Les chemins écarquillés.
Aurélien Blanchard, Ed. Christian Bourgois, 17 euros.
L’auteur fait un choix narratif déstabilisant : il plonge son lecteur dans l’action sans aucune explication préalable. On ne saura jamais vraiment comment Braque en est arrivé là, qui lui a confié cette mission ni dans quel contexte précis elle s’inscrit. Cette ellipse initiale, manifestement délibérée, semble vouloir perdre volontairement le lecteur, le placer en position d’incertitude radicale. On avance à tâtons, comme Braque lui-même, sans boussole ni repères clairs. Cette approche pourrait servir le propos – créer une atmosphère de mystère, installer une ambiance onirique – mais elle crée surtout une première distance avec le récit dont on ne se remettra jamais vraiment.
Le personnage de Victor, cette créature inclassable qui se déplace tantôt à quatre pattes, tantôt debout, intrigue sans aucun doute. Il y a quelque chose de touchant dans cette altérité radicale, dans ce silence qu’il partage avec Braque.
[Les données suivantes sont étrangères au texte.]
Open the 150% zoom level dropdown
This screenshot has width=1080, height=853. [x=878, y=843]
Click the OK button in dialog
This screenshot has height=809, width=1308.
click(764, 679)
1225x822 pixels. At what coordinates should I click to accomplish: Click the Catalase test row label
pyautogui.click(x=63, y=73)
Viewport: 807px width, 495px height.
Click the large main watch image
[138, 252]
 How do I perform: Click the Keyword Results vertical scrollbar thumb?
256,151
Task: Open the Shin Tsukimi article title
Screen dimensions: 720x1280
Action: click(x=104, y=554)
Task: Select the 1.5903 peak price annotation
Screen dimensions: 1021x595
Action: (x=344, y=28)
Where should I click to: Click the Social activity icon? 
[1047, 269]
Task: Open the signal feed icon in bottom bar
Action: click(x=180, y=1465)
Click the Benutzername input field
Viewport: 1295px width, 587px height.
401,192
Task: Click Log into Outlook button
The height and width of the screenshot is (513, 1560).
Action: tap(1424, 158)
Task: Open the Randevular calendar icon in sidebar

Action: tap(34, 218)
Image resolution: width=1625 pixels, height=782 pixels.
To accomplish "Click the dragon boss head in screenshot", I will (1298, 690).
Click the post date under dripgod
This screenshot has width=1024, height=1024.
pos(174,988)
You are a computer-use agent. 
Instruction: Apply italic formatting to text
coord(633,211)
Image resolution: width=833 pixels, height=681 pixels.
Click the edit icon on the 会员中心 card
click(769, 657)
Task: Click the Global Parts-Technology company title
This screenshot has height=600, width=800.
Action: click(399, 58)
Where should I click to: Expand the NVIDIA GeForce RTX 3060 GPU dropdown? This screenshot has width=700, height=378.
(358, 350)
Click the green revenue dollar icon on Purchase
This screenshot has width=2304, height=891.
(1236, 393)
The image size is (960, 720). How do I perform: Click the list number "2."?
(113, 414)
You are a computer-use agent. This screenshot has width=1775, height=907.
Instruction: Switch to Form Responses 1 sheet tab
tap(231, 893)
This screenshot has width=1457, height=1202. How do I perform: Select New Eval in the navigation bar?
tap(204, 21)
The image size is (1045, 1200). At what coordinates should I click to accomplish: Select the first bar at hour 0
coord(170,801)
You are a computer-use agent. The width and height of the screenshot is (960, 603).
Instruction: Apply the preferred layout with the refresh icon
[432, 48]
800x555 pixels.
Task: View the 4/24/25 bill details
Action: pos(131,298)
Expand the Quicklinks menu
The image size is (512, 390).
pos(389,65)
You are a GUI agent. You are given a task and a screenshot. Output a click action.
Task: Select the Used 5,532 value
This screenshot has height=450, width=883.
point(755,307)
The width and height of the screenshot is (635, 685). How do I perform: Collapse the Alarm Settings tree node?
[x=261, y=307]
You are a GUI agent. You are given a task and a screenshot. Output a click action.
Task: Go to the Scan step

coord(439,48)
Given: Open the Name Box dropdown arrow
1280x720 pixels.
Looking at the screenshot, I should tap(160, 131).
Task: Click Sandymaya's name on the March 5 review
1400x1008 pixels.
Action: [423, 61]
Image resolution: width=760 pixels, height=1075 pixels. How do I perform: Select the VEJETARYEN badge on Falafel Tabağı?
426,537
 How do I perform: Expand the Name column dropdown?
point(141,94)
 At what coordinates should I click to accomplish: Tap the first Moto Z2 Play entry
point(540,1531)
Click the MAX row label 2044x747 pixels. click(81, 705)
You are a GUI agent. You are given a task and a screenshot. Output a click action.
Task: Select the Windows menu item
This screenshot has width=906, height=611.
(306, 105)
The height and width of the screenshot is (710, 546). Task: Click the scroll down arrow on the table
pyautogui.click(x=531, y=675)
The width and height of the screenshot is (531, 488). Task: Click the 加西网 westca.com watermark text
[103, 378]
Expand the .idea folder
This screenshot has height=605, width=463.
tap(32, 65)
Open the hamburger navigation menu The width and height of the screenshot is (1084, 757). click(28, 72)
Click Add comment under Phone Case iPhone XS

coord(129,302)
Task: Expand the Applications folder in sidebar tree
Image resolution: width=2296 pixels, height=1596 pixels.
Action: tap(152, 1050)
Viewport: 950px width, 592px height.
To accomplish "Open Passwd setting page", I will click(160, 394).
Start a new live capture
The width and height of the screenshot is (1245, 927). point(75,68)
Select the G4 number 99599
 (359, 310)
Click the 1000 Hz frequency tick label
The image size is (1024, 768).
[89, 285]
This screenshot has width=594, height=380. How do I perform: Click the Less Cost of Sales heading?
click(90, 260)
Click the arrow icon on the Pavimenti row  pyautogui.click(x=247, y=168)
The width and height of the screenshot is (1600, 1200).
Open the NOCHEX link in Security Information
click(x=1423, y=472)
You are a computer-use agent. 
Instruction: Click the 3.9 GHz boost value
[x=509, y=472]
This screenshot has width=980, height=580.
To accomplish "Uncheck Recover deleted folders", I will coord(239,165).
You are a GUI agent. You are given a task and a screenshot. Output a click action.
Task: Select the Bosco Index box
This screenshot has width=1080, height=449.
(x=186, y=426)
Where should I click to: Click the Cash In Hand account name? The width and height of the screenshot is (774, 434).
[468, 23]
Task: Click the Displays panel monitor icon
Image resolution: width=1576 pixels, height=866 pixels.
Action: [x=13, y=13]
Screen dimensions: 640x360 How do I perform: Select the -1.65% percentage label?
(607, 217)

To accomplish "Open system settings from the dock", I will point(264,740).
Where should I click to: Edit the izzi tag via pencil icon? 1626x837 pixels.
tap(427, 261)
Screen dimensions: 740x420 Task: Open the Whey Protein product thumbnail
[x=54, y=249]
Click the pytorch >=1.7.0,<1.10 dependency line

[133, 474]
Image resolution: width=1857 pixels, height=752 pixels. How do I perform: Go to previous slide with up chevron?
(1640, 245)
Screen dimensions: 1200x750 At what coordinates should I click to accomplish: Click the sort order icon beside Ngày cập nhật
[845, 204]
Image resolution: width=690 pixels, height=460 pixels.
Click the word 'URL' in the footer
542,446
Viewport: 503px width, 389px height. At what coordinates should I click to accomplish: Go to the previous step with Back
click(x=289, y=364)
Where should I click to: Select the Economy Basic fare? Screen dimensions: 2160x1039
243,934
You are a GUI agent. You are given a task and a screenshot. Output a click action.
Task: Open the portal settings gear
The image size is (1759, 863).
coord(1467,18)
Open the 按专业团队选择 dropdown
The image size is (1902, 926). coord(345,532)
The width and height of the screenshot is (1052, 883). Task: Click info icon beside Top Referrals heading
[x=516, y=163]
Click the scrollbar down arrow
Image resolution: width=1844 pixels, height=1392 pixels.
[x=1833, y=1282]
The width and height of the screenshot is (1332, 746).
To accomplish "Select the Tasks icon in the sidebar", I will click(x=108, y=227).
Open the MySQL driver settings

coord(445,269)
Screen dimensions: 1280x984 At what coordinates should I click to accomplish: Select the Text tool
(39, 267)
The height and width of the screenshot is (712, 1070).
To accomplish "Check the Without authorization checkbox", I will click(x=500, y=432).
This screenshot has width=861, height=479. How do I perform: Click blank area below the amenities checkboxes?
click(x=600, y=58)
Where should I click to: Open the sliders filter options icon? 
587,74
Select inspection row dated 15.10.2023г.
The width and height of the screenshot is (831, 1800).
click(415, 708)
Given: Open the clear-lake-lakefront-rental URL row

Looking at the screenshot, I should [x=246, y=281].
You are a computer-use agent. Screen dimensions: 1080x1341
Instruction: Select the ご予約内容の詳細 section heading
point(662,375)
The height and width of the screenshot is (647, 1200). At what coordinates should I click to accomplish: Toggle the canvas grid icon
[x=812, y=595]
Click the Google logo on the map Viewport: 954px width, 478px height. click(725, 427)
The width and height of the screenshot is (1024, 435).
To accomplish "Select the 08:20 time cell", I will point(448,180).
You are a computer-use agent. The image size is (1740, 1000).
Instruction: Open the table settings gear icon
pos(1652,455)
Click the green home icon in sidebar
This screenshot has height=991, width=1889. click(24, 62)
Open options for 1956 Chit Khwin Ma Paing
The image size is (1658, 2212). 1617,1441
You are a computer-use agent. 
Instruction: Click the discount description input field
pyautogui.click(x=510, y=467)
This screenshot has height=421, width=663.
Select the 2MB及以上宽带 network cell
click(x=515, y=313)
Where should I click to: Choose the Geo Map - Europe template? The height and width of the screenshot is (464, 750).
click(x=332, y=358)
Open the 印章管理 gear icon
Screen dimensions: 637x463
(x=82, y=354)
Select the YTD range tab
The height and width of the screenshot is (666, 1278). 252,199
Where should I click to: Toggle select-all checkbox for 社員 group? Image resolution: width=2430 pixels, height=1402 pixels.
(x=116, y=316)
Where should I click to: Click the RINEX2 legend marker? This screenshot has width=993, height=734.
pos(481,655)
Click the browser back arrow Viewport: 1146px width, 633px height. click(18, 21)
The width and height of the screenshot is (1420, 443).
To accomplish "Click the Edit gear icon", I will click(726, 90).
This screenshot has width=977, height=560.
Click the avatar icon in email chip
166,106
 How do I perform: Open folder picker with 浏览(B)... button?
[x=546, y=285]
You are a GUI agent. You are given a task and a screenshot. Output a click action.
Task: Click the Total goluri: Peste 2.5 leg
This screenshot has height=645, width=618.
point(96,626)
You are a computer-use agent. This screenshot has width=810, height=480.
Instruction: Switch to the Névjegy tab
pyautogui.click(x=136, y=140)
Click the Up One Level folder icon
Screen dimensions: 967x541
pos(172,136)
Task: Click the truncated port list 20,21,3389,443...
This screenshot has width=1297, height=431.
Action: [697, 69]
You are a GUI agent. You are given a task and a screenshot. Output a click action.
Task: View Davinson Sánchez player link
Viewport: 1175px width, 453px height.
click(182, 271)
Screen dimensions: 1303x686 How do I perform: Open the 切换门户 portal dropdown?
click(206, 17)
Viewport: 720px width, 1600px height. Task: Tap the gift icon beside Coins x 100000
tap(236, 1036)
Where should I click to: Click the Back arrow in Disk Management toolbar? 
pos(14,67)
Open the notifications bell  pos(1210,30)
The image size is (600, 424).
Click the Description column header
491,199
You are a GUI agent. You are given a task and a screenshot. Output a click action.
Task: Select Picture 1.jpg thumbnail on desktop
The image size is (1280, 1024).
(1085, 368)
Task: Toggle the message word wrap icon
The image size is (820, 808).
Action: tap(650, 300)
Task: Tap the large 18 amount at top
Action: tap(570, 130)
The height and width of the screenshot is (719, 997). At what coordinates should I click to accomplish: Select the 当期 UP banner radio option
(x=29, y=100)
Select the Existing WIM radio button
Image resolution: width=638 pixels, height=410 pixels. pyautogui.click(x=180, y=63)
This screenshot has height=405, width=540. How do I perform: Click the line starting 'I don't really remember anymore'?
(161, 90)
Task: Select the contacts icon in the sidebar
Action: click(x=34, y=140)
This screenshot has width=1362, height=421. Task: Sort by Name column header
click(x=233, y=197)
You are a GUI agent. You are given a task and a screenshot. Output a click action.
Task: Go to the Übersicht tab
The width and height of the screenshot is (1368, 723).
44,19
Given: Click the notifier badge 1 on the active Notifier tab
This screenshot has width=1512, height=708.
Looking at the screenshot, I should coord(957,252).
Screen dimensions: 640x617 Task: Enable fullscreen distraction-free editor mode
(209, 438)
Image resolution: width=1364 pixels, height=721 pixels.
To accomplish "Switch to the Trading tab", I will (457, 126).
L’auteur semble chercher à explorer la rencontre avec l’Autre absolu, celui qui échappe à toutes nos catégories, qui refuse nos classifications rassurantes. Victor incarne peut-être notre part sauvage, notre humanité dépouillée de ses artifices, ou simplement la vulnérabilité pure. Mais le flou qui l’entoure (est-il réel ? allégorique ?) finit par diluer l’impact émotionnel qu’il pourrait produire.